Dengan demikian, pertama kali yang dibutuhkan manusia ialah agar ditunjukkan 
kepada al-haq oleh Allah sebagai al-haq, kemudian Allah memberi rezeki-Nya 
untuk mengikutinya; dan ditunjukkan al-batil oleh Allah sebagai al-batil, 
kemudian Allah memberi rezeki-Nya untuk menjauhinya. Jika tidak, maka banyak di 
antara manusia yang mengamalkan kebatilan, dan menyangkanya berada di atas 
kebenaran. Sehingga wajib memperhatikan sisi ini, yaitu tawakal kepada Allah 
dan berdoa kepada-Nya, agar Dia memberi taufik terhadap al-haq, memahamkannya 
dalam agama, dan agar mengajarinya. Demikian pula perlu banyak beristighfar dan 
selalu berlindung kepada Allah Azza wa Jalla.

Syaikhul-Islam rahimahullah mengatakan bahwa dirinya pernah kesusahan memahami 
suatu masalah. Beliau berkata,"Lalu aku beristighfar kepada Allah dan berdzikir 
kepadaNya. Aku selalu melakukannya, sehingga Allah membukakan masalah itu 
untukku''.

Demikianlah sepantasnya seorang penuntut ilmu. Akan tetapi, sebagian manusia 
hanya bersandar kepada usaha dan kekuatannya. Dia melupakan tawakkal dan berdoa 
kepada Allah Azza wa Jalla. Sesungguhnya dalam semua perkara, manusia 
membutuhkan tawakkal dan usaha. Menghadiri majlis ulama dan bersungguh-sungguh 
dalam menuntut ilmu, termasuk melakukan usaha. Dan manusia juga membutuhkan 
tawakkal. Berapa banyak manusia duduk di depan ulama, namun tidak mendapatkan 
manfa'at. Berapa banyak manusia membaca muthawalat (kitab-kitab tebal), namun 
tidak mendapatkan manfa'at. Dan berapa banyak manusia hafal Al-Qur`ân, namun 
mereka tidak mendapatkan manfa'at sedikitpun darinya. Nabi Shallallahu 'alaihi 
wa sallam bersabda tentang Khawarij:

يَقْرَءُونَ الْقُرْآنَ لَا يُجَاوِزُ تَرَاقِيَهُمْ يَمْرُقُونَ مِنْ الدِّينِ 
كَمَا يَمْرُقُ السَّهْمُ مِنْ الرَّمِيَّةِ

"Mereka membaca Al-Qur`ân, namun Al-Qur`ân itu tidak melewati tenggorokan 
mereka.

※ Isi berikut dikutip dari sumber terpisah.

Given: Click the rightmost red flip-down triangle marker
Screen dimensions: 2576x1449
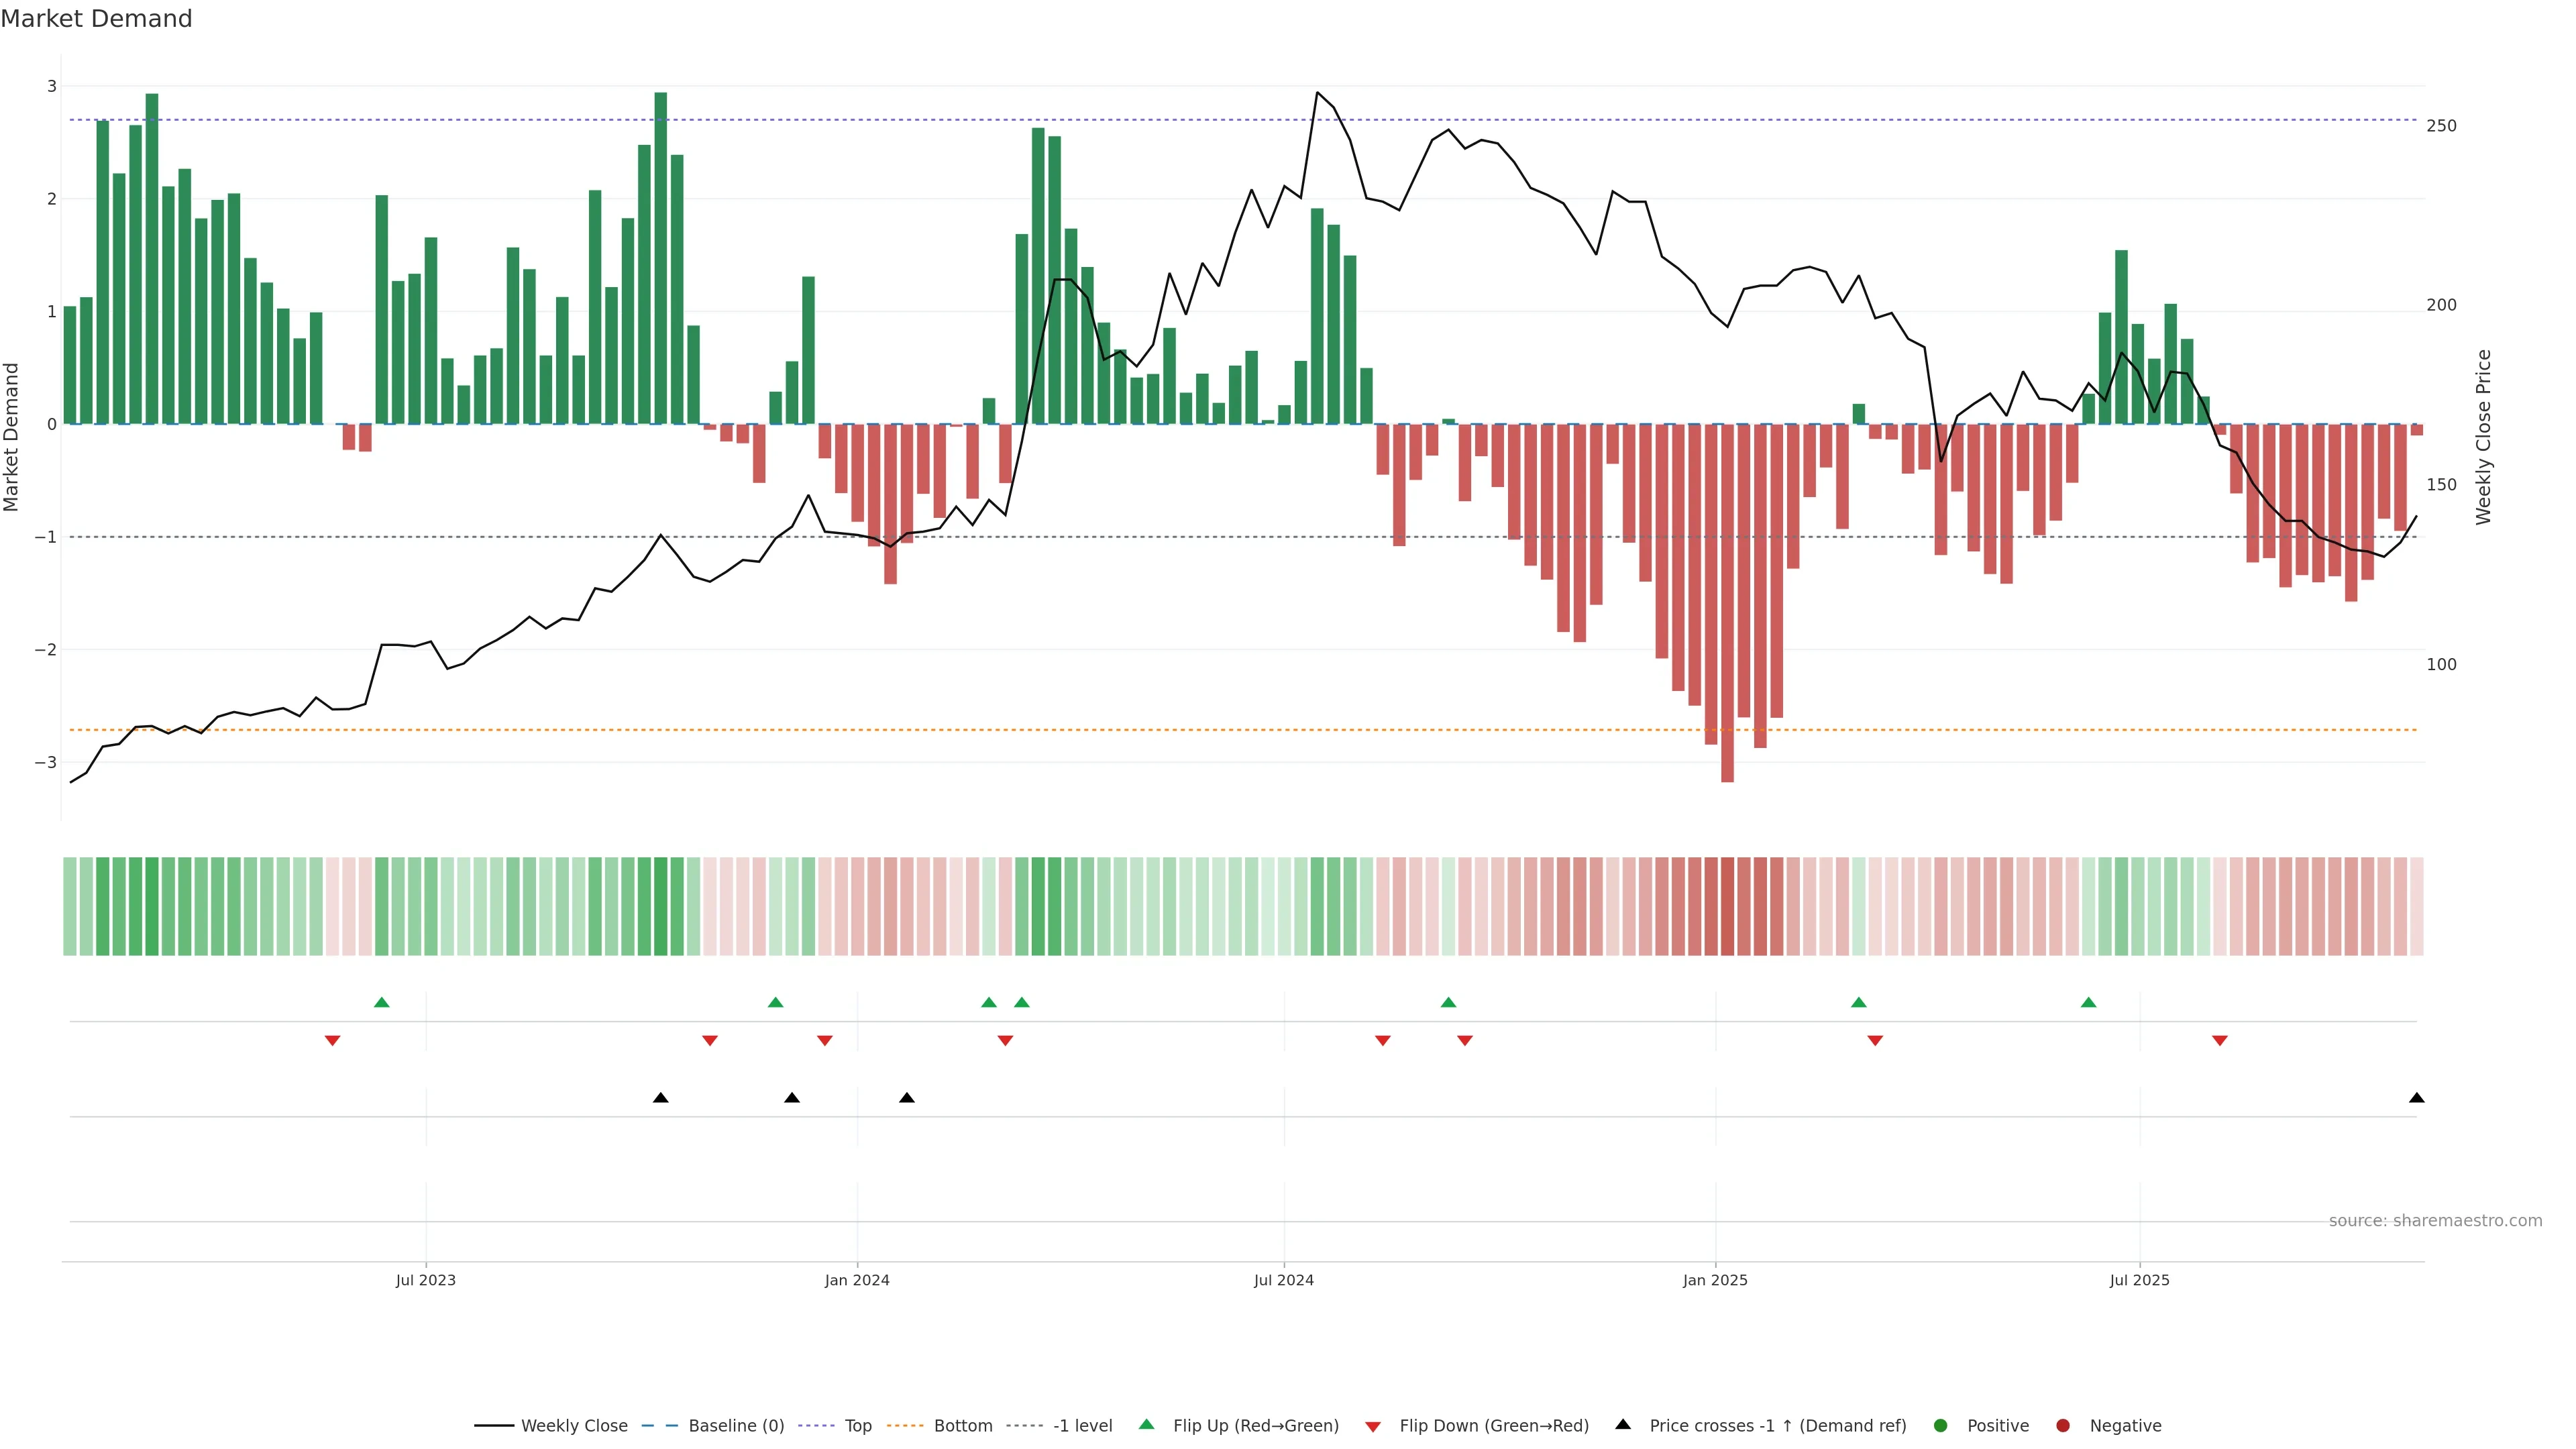Looking at the screenshot, I should pos(2220,1041).
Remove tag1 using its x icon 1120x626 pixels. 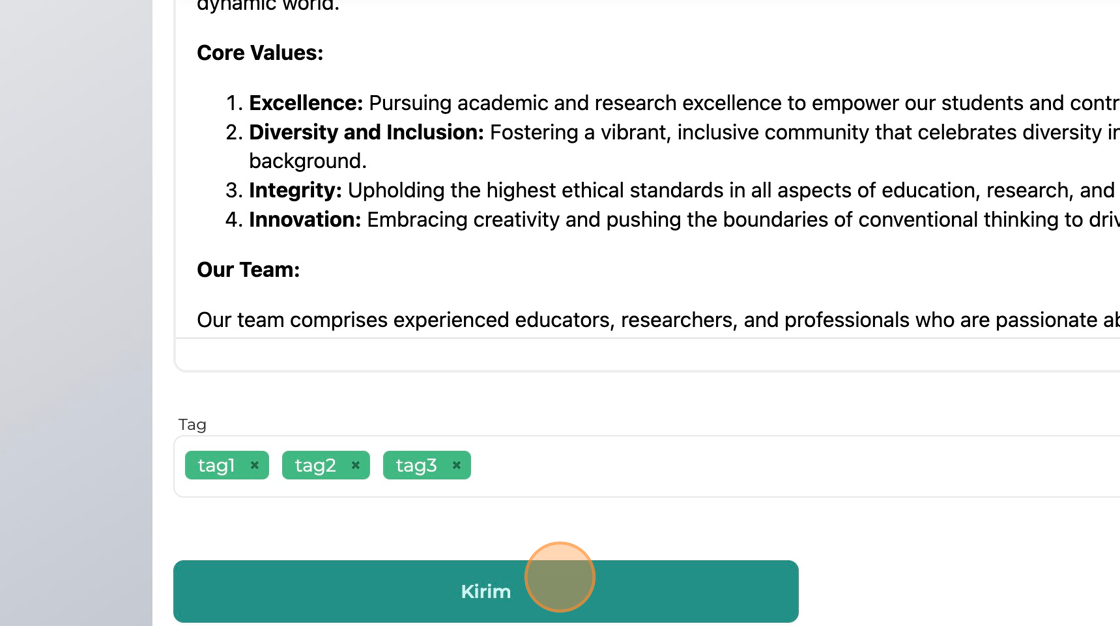pyautogui.click(x=255, y=465)
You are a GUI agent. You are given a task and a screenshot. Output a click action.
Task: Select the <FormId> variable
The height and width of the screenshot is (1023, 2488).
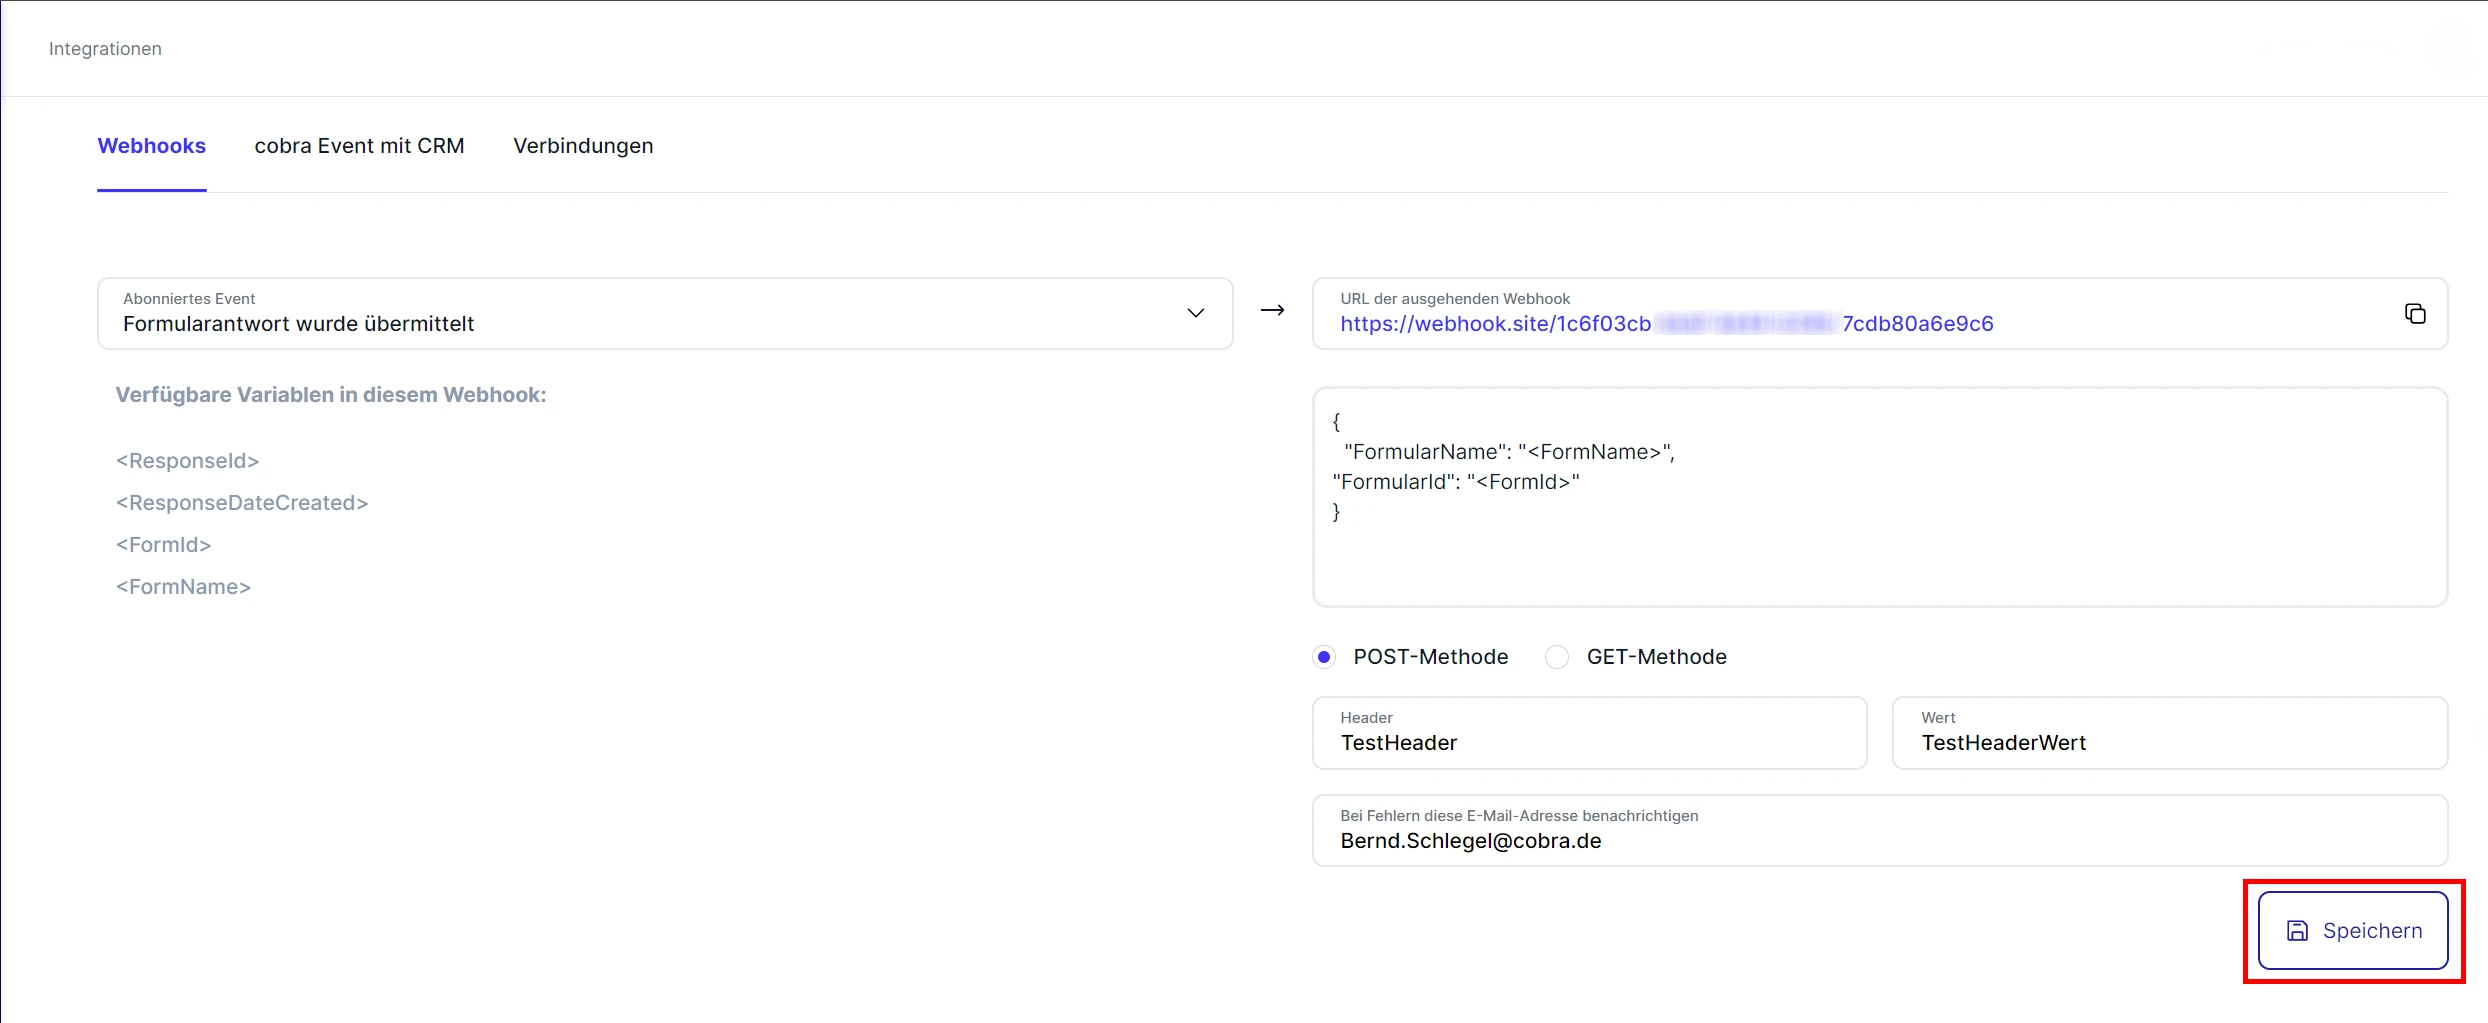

Mereka melesat dari agama sebagaimana anak panah melesat dari binatang 
buruan".[3]

Sebagian manusia diberi kecerdasan, namun ia tidak diberi taufiq. 
Syaikhul-Islam rahimahullah berkata tentang para filosof: "Mereka diberi 
kecerdasan, namun tidak diberi kesucian''. Maksudnya, Allah memberikan kepada 
mereka kecerdasan dan akal, namun mereka tidak diberi taufiq untuk mensucikan 
jiwa mereka.

Oleh karena itu, jika manusia itu diberi kecerdasan oleh Allah, hendaklah dia 
memohon kepada Allah agar Allah Azza wa Jalla mensucikannya, karena kecerdasan 
saja tidaklah cukup.

Dahulu, Abu Jahal digelari dengan Abul-Hakam karena faktor akalnya, yaitu 
kecerdasan akalnya. Tetapi ia tidak mengikuti petunjuk agama ini, padahal orang 
yang akalnya lebih rendah darinya mengikuti petunjuk agama ini.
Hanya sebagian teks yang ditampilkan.